Amid the whirlwind that began in November 2022, my colleague Sharon Goldman assesses our current position in her new Fortune feature article, “We’re not in an ‘AI winter’—but here’s how to survive a cold snap.”
Goldman notes that Gartner forecasts global AI spending will reach nearly $1.5 trillion in 2025 and surpass $2 trillion in 2026, driven by integration into smartphones, PCs, and enterprise infrastructure. Big AI companies, such as OpenAI, Anthropic, Google, and Microsoft, continue to benefit from the AI boom.
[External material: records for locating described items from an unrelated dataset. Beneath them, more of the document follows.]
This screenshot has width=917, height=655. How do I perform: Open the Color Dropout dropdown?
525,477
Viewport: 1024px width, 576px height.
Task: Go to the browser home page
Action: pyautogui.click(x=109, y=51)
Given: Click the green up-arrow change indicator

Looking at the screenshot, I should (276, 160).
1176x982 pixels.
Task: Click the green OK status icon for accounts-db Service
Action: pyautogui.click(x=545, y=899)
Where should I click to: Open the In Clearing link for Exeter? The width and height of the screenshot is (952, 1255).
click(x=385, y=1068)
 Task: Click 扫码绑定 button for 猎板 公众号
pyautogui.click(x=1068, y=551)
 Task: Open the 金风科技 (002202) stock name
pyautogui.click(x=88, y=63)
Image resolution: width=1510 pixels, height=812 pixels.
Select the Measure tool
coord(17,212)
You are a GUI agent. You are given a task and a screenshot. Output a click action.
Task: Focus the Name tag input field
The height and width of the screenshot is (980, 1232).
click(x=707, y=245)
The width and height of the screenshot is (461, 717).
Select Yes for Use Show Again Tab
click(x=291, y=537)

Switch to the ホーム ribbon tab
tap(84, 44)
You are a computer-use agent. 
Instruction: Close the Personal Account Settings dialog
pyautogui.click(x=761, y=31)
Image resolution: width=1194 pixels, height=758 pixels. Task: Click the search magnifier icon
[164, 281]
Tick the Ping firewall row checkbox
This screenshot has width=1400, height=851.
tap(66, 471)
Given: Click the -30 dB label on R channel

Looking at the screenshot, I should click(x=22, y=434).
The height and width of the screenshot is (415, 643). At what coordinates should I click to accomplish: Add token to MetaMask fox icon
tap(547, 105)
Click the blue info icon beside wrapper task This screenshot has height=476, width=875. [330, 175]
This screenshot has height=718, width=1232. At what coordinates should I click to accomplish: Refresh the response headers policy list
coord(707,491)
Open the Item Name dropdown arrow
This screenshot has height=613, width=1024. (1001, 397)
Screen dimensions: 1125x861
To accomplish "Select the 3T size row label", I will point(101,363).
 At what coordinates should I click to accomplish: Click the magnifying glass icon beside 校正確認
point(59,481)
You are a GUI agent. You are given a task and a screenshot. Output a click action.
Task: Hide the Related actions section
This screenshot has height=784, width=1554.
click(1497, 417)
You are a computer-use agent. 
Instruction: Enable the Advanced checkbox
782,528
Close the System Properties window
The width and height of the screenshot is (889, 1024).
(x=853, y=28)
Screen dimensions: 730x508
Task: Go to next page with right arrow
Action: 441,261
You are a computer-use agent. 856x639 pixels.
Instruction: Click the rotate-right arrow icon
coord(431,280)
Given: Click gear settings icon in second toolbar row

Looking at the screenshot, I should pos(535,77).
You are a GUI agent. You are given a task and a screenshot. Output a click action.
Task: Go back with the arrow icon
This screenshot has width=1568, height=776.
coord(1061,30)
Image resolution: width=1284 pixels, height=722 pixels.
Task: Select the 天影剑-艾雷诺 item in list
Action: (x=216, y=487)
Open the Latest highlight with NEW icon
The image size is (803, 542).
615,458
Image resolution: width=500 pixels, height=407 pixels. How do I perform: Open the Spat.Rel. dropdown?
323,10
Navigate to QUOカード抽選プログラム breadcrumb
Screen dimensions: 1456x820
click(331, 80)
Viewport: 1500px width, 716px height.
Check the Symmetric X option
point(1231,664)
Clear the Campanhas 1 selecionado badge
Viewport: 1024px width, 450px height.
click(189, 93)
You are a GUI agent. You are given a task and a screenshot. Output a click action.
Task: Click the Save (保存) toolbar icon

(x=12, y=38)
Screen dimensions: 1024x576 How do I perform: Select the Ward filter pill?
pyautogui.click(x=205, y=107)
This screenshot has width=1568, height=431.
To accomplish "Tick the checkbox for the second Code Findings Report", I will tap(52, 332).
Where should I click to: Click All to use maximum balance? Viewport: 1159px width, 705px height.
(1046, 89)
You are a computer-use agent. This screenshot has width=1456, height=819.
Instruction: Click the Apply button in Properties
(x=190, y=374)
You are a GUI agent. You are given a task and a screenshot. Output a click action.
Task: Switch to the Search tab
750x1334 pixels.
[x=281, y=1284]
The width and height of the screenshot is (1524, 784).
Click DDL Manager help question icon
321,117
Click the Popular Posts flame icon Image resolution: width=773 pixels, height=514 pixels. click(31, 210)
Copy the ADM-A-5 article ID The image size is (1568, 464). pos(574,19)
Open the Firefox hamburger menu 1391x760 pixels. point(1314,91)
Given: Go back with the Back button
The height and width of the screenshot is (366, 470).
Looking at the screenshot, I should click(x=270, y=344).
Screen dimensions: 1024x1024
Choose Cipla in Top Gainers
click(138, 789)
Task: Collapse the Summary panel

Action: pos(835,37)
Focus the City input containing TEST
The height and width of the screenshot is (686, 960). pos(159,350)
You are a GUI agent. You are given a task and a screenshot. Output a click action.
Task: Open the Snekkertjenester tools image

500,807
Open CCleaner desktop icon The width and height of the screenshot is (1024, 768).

However, at the ground level, among customers and in financial markets, there may be an adjustment of expectations. Rowan Curran, principal analyst at Forrester Research, told Goldman that a necessary reset is underway: “Our thermometer was broken before. Now we’re finally getting the correct temperature.” He explained that enterprises are not pulling back from AI, but are recalibrating after a period of overhyped expectations.
Bill Briggs, chief technology officer at Deloitte, acknowledged a “vibe shift” around AI but said it’s not comparable to the late-1990s tech bust: “It’s certainly at an inflection point, but I don’t see this being a repeat of the dotcom bust,” Briggs told Goldman. He emphasized that AI is still driving transformation and that new business models are just beginning.